Do you see the tiny little seed?

That tiny little seed turned into this beast! How in the world...? :)
Another thing I find just so mind blowing is how far in advance God plans things. Bare with me and actually read all this, because it will blow your mind, I promise. (I got all the years from my bible and did all the approximate math.) In Psalm 34:20 it says, "He will protect their very bones; not one of them will be broken." This was probably written around 1400 B.C. Jesus was born around 50 A.D. That's over a thousand years difference, from when  this was prophesied to when Jesus was born. It probably would have been about 1500 years after that Jesus was crucified. So, well over 1000 years before Jesus was born, they said that not a bone in his body would be broken, then Jesus gets crucified, and guess what?! Not a bone in his body was broken. Fifteen thousand years, baby. When they crucified people, they nailed them to the cross in their wrists. At the beginning of all creation, when God created man, he gave us two bones in our forearm, with a gap in the middle. He did this at the beginning of creation so that at least 2000 years later (I couldn't figure out the actual timeline because a) I'm exhausted and b) I didn't trust any of the internet sources, so if you can give me the actual timeline and reliable proof, it would be appreciated :) ) when Jesus was crucified not one of his bones would be broken because the nail would go in between the 2 bones put in our arm at the beginning of time so that the Bible would be 100% the truth. How freakin' awesome is that?!?! He plans things so far in advance that from the beginning of time he had Jesus' life planned out. So what does that mean for us? God planned out our life from the beginning of creation. He knew which family we'd be in, he knew who are friends would be, he knew who we'd marry, who our kids would be, what troubles we'd go through, and how many people we would reach through Him. What an amazing God we serve. I can't even understand his ways, not even maybe.

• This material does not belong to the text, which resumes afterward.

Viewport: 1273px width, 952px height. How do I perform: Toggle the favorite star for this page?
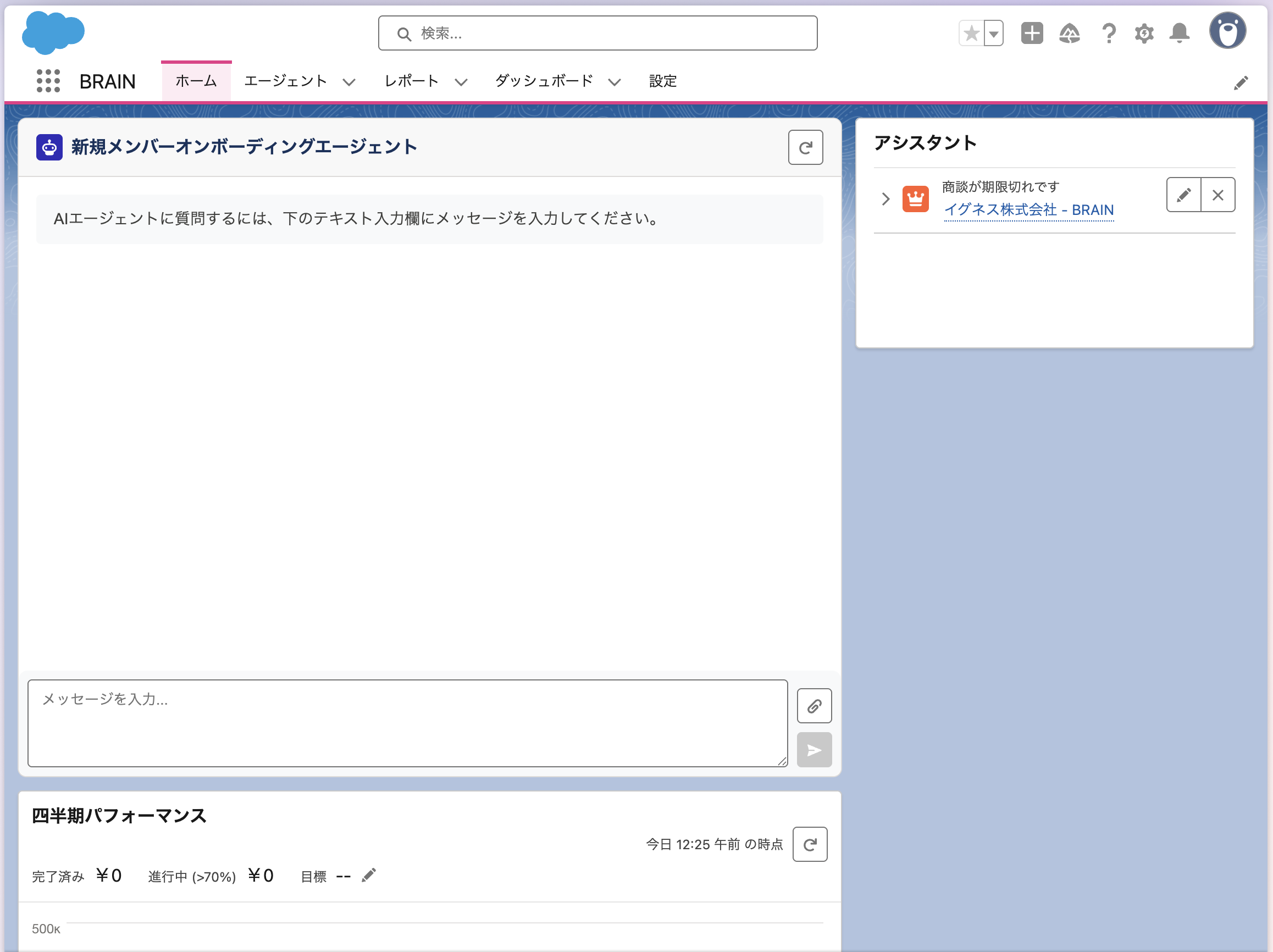pos(971,34)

Or look at the human brain, or the human eye. Charles Darwin, an agnostic man who did believe in evolution to an extent said, "The suppose that the eye could have been formed by natural selection, seems, I freely confess, absurd in the highest possible degree." Here's a man who believes evolution saying that evolution is absurd. Bam. I've heard of so many evolutionists taking back their theories, and saying that it's impossible, but for some reason, people just keep milking it. Now, the brain. This blob of goop that controls our bodies, remembers everything, allows us to think and do everything. What??? How is that even anywhere close to possible?! It's not. Ha, the way that God has created everything is just so crazy, and only possible with him. I love it. The care and time that he took in making every single one of our bodies is just amazing.
Open your eyes, open your hearts. God's just waiting there, if you search for him, you will find him, guaranteed. Just try it, just this once. You won't be disappointed.